LET GO of ________???????

Worrying???  How do love something more than yourself and not worry about it? Someone rationally explain that one to me.  Come on, I’m all ears.

 I worry about my dogs, I worry about my husband, I worry about my assistant. But part of the built in parent kit you get when your kids are born is an automatic worry meter. Now different people’s are set on different levels, as you can only imagine mine is in the high range; but come on, just because they go in twenty-four hours from being seventeen to eighteen you’re not supposed to worry where they are at four in the morning. That is letting go???  It feels unnatural to me and I don’t know a good mother who can pull it off.

And then one day, you just leave them in a strange town standing in front of strange building totally out of your jurisdiction all together, you’re not supposed to worry, is that called letting go?

Is pretending you don’t care letting go or just a game of make-believe?

Is just saying OK I’ve done my job now be off with you – letting go?

Is not worrying if they are making bad choices not letting go?

WHAT IS LETTING GO?  I don’t think we need to let go as much as we need to find a new phrase for this next phase of our lives together.

This came to me from a friend the other day – “So my advice, which as a non-parent could be completely and utterly worthless, is to let your control go and set yourself free to trust in her and let her become the person she needs to be.”

This is more in line with my thinking.  Yet I don’t honestly know how stop someone from being the person they are meant to be. There are very few Big Edie- Little Edie’s out there.

People will eventually become who they are meant to be. Now if you try and stop them and that would be a form of holding on too tight, they will walk away from you or carry so much resentment a close relationship would be impossible.

I guess, as I have never imposed on either of my children any desires as to what or whom I want them to be this scenario has never occurred to me.

But in loving someone you are also interested in them. You want to know if they are happy, who their friends are, what are their interests, where did they go last night.  Did hey have fun. You ask these questions of your friends, why is that OK, but with your kids it becomes intrusive?

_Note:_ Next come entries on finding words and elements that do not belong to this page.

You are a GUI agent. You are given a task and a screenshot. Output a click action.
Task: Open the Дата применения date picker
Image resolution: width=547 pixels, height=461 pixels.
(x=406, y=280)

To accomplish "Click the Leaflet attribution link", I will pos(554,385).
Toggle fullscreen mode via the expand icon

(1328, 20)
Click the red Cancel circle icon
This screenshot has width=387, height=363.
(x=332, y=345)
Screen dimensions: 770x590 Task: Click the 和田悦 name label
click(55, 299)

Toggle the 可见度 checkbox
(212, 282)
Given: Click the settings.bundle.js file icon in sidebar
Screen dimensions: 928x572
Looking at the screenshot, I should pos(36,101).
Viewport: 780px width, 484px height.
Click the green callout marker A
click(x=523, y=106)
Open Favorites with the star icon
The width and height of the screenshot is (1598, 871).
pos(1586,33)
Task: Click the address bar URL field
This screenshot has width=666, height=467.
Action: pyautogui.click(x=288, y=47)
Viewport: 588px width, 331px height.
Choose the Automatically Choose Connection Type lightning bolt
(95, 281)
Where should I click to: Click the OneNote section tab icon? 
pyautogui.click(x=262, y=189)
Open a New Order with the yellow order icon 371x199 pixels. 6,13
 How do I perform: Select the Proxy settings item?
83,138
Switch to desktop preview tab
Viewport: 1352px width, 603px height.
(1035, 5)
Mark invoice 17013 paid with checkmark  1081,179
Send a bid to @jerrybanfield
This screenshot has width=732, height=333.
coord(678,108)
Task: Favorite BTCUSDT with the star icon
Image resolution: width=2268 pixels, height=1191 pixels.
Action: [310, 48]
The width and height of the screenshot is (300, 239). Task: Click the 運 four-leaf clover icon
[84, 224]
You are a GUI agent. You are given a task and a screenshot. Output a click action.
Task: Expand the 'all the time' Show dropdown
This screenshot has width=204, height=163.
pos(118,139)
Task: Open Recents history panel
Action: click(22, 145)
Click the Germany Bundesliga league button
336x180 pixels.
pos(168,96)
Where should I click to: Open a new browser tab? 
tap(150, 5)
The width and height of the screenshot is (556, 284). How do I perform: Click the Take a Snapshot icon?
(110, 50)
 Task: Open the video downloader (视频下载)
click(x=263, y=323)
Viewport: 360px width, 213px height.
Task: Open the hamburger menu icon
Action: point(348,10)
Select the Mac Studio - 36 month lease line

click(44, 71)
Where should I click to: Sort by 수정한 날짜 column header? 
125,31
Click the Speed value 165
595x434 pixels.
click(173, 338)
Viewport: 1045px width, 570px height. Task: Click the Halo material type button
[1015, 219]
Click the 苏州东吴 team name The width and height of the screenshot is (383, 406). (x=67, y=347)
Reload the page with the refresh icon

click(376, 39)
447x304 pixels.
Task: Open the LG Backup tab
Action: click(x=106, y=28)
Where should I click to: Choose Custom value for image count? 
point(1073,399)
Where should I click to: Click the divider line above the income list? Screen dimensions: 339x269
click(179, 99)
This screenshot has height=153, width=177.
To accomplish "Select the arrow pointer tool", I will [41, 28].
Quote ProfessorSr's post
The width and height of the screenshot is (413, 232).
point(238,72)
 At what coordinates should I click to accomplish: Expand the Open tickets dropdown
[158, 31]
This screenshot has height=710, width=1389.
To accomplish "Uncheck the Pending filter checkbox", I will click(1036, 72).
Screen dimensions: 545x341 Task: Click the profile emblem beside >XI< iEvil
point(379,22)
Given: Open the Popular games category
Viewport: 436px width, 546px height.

You ask your husband how is day went, but when your kid turns eighteen that question is seen as a control mechanism?

Perhaps I am controlling, no, I am controlling in certain ways, but not with the way I want them to live their lives.  Though as a parent there is a way I want them to be in the world that conforms to a certain set of standards I follow.  Correct me if I’m wrong but it doesn’t feel like holding on.

I want them to be honest, I want them to be kind, I want them to be responsible, I want them to find something they are passionate about to do with their lives in terms of work. I want them to find someone to love who loves them who makes them feel secure and adored and seen for who they are.

I want them to have their own children if they want them and I want them. And I want them to love them so much they will come to me some day and ask me how do I let go and mom, what does that mean, and how did you do it?   And I will respond “what makes you think I ever did?”

Real parent/child love tethers you to their souls for life.  You see it with women who have sons on death row show up for visiting days with cookies and pats through glass.  Turning away from those you love and gave birth to is in essence turning away from yourself.

I’m all in favor of personal freedom and choices and learing to live in the world on your own terms.  I’m in favor of tattoos and odd love choices until you find the right one. I’m in favor of grabbing life and letting in toss you about until you end up in the right place.

I’m not in favor of the phrase letting go, it sounds too permanent and final and cruel in a way.

Let’s all find a new phrase that  doesn’t make us feel like the center of our hearts is being torn out and tossed into the wind.